O irreversível eclipse de Zapatero

Pedro Correia, 08.11.11

 

Um Mariano Rajoy a meio gás, sem necessidade de carregar demasiado no acelerador, derrotou esta noite Alfredo Pérez Rubalcaba, o cabeça de lista do PSOE às próximas legislativas espanholas, no único debate televisivo da campanha. O candidato socialista, que se encontra muito atrás do líder conservador em todas as sondagens, tinha uma missão praticamente impossível: precisava de virar a maré a seu favor neste frente-a-frente acompanhado por milhões de eleitores espanhóis. Não o conseguiu, longe disso. E chegou até a falar como se Rajoy fosse inevitavelmente o "presidente" -- ou seja, primeiro-ministro -- a partir do dia 20.

Esta confissão antecipada de derrota, que pressagia um novo recuo socialista no mapa da governação no Velho Continente, acaba por não surpreender ninguém: Rubalcaba, vice-chefe do Governo espanhol, é hoje o rosto mais visível de um projecto fracassado. Há sete anos, quando Rodríguez Zapatero subiu ao poder, Espanha era a oitava economia mundial e crescia a um ritmo três vezes superior ao da média dos países da zona euro. Hoje destaca-se pela negativa, como recordista do desemprego na Europa: cinco milhões de pessoas estão sem trabalho, o que corresponde a 22,5% da população activa, e 48% dos jovens encontram-se fora do mercado laboral (cinco vezes mais do que sucede na Alemanha). Desde que Zapatero assumiu funções, em 2004, o país caiu cinco pontos na lista dos países desenvolvidos e já esteve sob ameaça de intervenção financeira externa.

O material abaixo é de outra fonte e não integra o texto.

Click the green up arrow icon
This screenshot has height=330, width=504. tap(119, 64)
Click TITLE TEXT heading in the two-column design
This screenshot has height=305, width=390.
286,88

Não por acaso, Rubalcaba nem sequer mencionou o nome de Zapatero durante este debate: é como se o PSOE, com ele nominalmente ainda ao leme, se apressasse já a apagar envergonhadamente o seu legado. Quem diria que ainda há poucos anos o chefe do Governo cessante era o maior herói político da incauta esquerda europeia?